* **Available records**
++++++

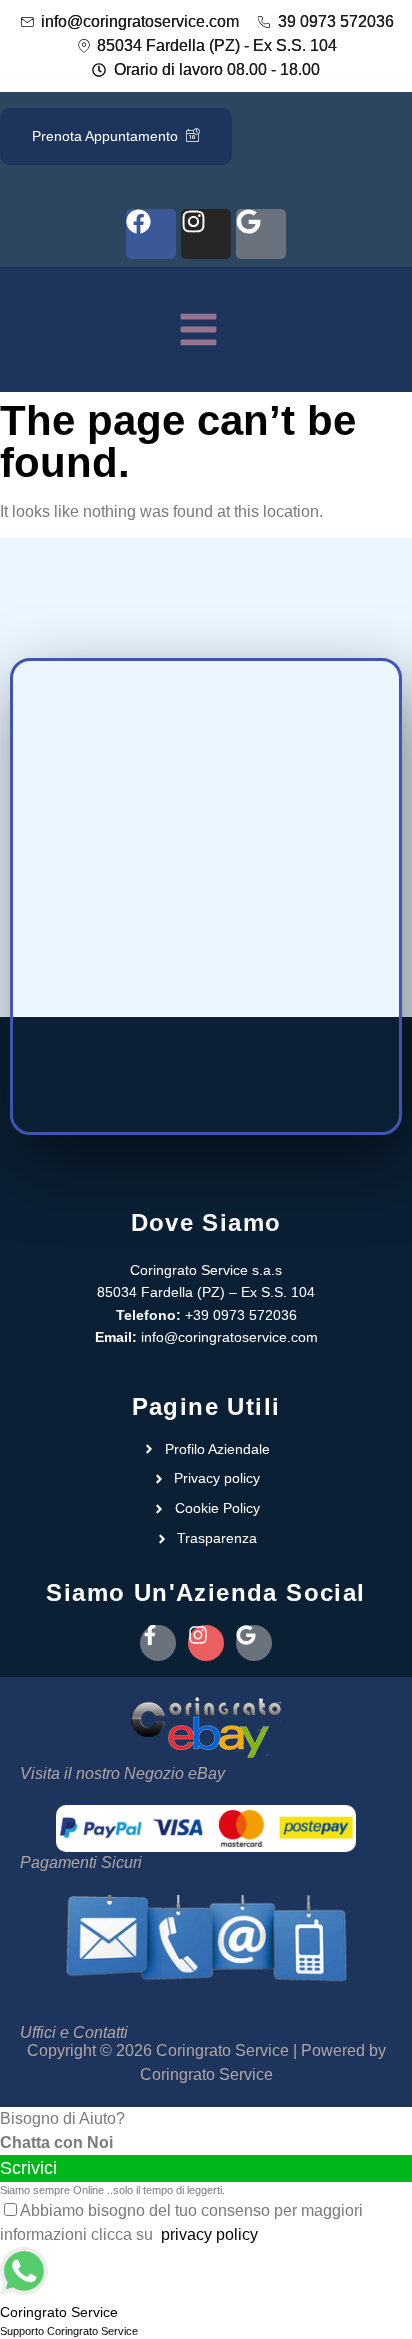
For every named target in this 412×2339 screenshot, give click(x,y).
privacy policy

++++++

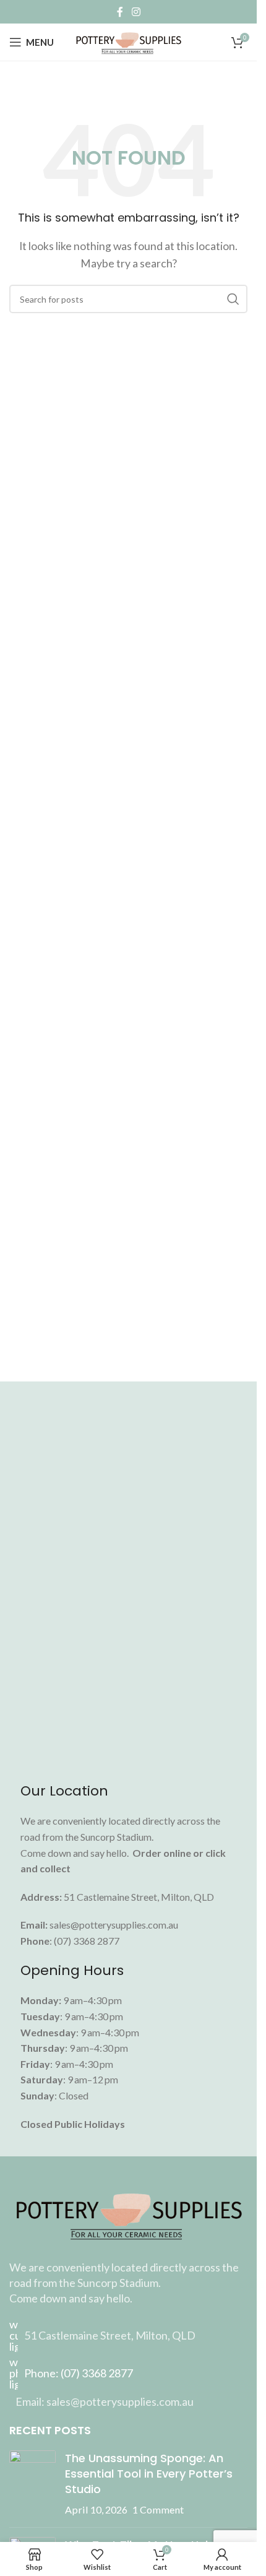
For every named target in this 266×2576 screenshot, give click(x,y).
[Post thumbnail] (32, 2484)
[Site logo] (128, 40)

++++++

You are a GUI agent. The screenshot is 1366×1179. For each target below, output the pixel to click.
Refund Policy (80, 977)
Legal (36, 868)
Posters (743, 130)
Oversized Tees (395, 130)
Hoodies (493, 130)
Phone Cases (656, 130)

++++++

* **Exercise objective**
If a line of the records above holds the word "this", show it.

* **Written reply**
For every named target in this 412×2339 screenshot, give click(x,y).
For every named target in this 266×2576 screenshot, give click(x,y).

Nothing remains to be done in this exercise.